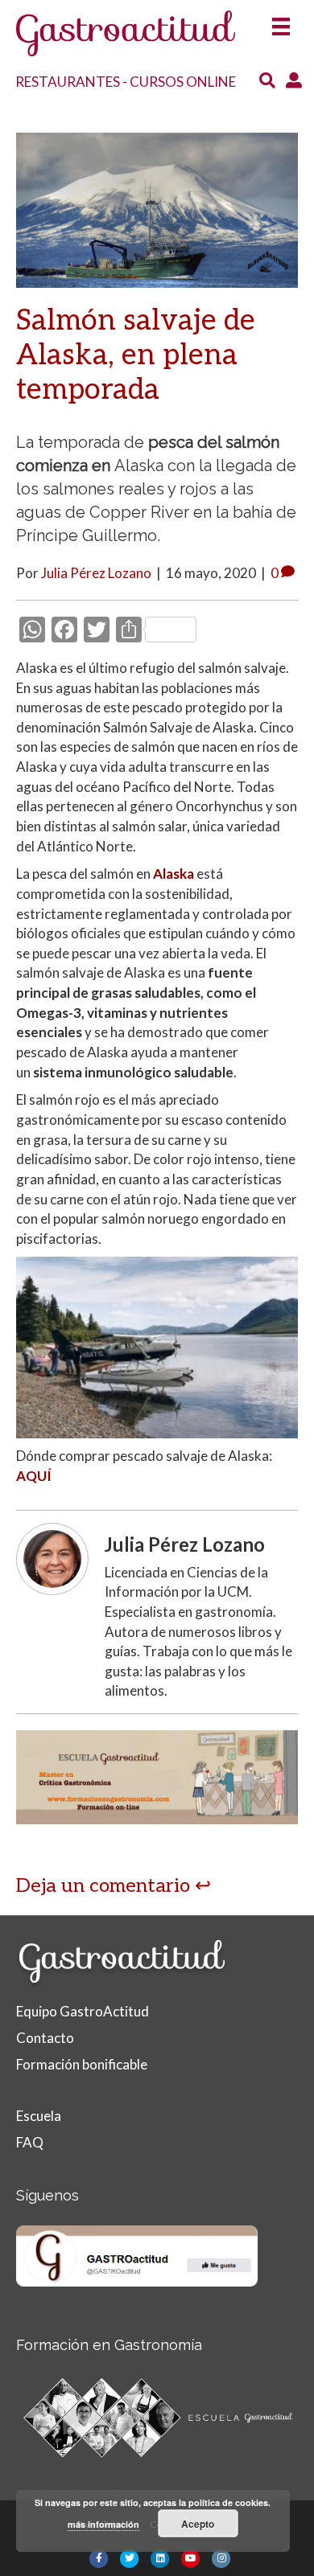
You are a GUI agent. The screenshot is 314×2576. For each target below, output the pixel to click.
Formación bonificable (81, 2064)
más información (103, 2524)
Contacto (45, 2037)
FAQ (29, 2142)
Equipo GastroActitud (82, 2011)
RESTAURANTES (67, 81)
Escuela (38, 2115)
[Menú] (281, 21)
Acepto (197, 2524)
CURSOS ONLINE (183, 81)
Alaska (173, 873)
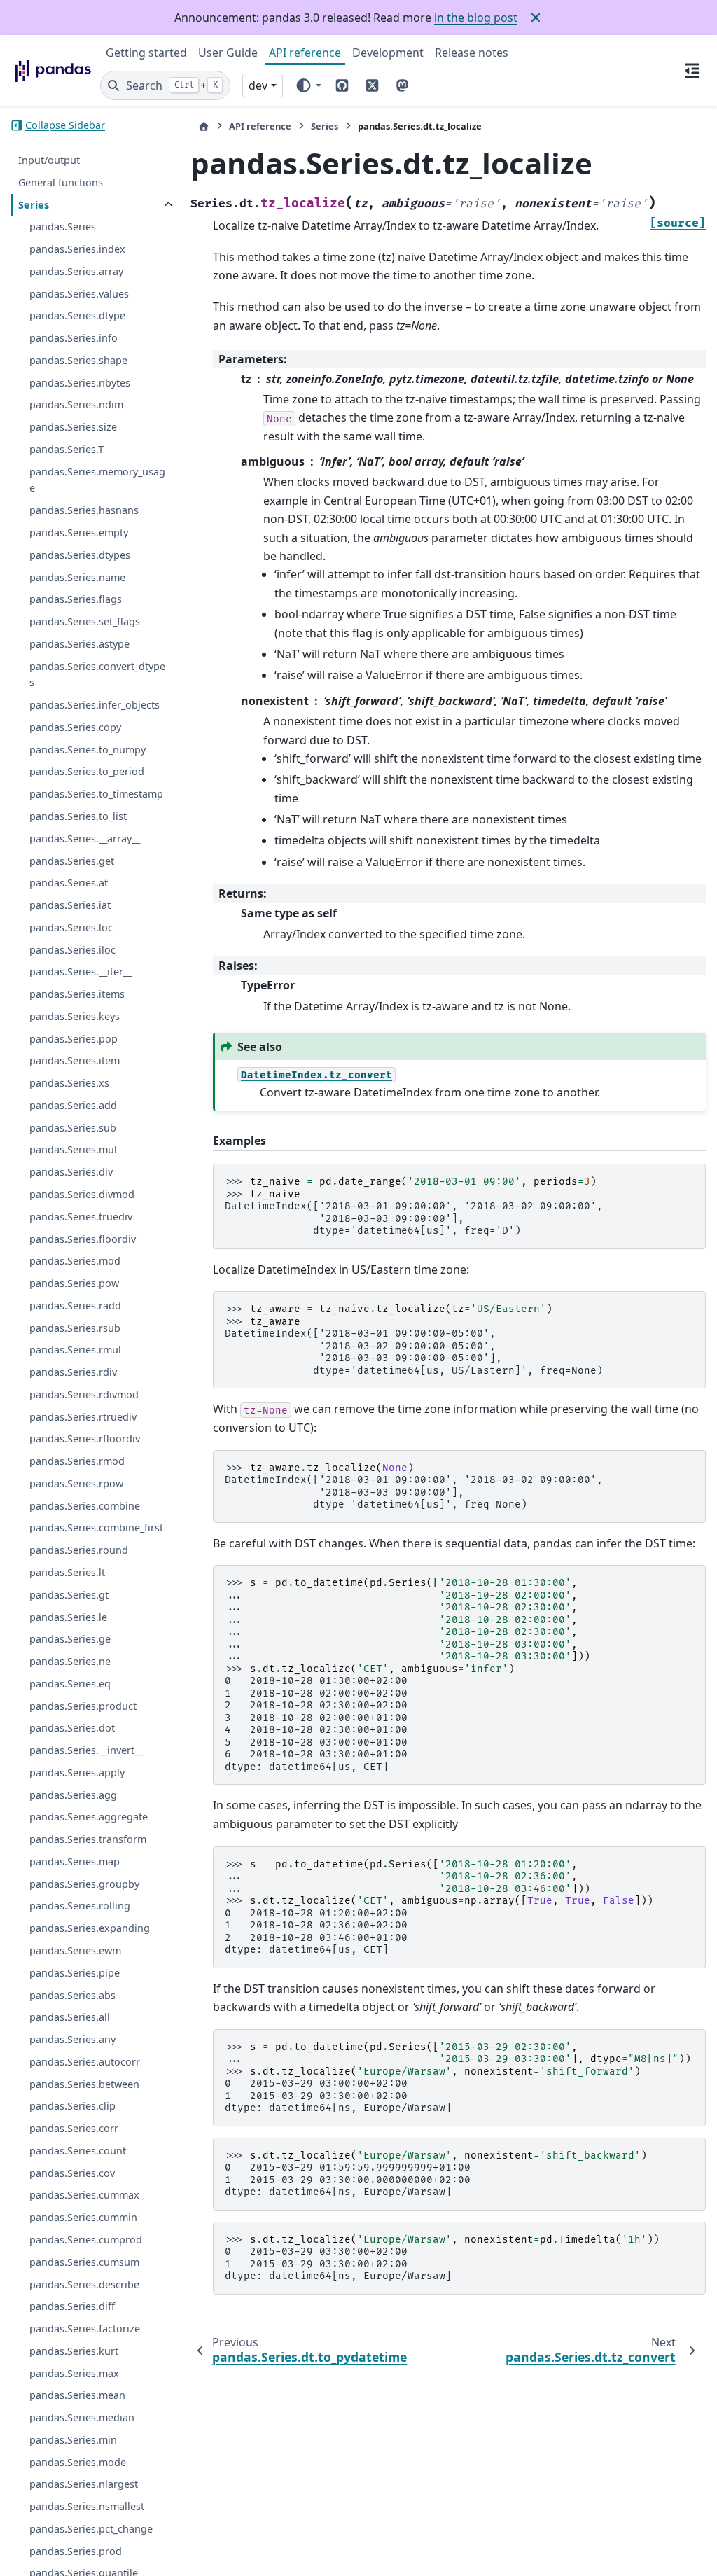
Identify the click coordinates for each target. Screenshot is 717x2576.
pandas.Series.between (84, 2084)
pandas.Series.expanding (89, 1928)
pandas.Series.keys (74, 1016)
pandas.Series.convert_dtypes (97, 675)
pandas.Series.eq (70, 1683)
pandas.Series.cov (72, 2173)
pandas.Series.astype (79, 643)
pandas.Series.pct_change (91, 2528)
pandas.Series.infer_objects (94, 704)
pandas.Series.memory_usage (97, 480)
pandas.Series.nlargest (83, 2484)
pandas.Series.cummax (84, 2194)
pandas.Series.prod (75, 2551)
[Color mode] (308, 85)
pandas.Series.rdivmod (84, 1394)
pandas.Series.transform (87, 1839)
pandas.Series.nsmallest (86, 2506)
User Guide (228, 52)
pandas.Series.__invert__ (86, 1750)
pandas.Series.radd (75, 1305)
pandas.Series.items (77, 994)
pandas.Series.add (73, 1105)
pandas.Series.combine (84, 1505)
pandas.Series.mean (77, 2395)
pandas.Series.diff (72, 2306)
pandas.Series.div (71, 1171)
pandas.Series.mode (77, 2462)
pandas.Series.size (73, 426)
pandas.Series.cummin (83, 2217)
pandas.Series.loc (71, 927)
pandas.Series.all (69, 2017)
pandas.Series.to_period (86, 771)
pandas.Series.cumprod (85, 2239)
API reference (305, 52)
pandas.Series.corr (73, 2128)
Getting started (146, 52)
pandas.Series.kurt (73, 2351)
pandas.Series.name (77, 577)
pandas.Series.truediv (80, 1216)
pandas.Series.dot (72, 1727)
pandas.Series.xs (69, 1082)
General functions (60, 182)
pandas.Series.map (74, 1861)
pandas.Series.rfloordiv (84, 1438)
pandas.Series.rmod (77, 1461)
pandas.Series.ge (70, 1638)
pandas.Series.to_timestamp (96, 793)
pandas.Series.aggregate (88, 1816)
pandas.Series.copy (75, 727)
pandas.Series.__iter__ (80, 971)
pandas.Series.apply (77, 1772)
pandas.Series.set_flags (84, 621)
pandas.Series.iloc (72, 949)
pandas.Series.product (83, 1706)
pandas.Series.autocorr (84, 2061)
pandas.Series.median (81, 2417)
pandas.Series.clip (72, 2105)
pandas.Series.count (77, 2150)
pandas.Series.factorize (84, 2328)
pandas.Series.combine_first (96, 1527)
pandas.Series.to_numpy (87, 749)
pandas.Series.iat (70, 905)
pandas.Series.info (73, 337)
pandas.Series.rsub (74, 1328)
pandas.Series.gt (69, 1594)
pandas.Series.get (71, 861)
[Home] (203, 126)
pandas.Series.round (78, 1550)
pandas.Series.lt (67, 1572)
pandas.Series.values (79, 293)
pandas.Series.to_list (78, 816)
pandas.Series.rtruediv (83, 1416)
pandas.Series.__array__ (84, 838)
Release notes (471, 52)
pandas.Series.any (72, 2039)
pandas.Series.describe (84, 2284)
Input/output (49, 160)
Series (33, 204)
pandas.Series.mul (73, 1149)
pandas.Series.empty (78, 532)
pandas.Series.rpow (76, 1483)
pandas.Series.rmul (75, 1349)
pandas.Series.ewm (75, 1950)
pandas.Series (62, 226)
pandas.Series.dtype (77, 315)
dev (258, 85)
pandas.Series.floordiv (82, 1239)
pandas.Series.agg (73, 1795)
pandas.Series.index (77, 249)
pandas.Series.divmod (81, 1194)
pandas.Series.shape (78, 360)
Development (388, 52)
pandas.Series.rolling (79, 1905)
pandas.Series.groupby (84, 1884)
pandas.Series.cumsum (84, 2262)
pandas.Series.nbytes (79, 382)
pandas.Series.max (74, 2373)
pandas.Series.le (68, 1617)
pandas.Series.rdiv (73, 1372)
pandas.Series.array (76, 271)
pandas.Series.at (68, 882)
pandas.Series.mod (74, 1260)
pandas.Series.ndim (76, 404)
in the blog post (475, 17)
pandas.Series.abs (72, 1995)
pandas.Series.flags (75, 599)
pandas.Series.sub (72, 1127)
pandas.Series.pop (73, 1038)
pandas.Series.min (73, 2439)
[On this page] (692, 70)
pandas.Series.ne (70, 1661)
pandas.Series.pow (74, 1283)
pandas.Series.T (66, 449)
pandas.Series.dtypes (79, 555)
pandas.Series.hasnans (84, 510)
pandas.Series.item (74, 1060)
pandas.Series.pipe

──────

Task details: Out of the records above, pull the lines that include the word "click".

Response to this task:
You are a GUI agent. The screenshot is 314×2576. For each target below, output the pixel to click.
Identify the click coordinates for each target. Screenshot is 717x2576.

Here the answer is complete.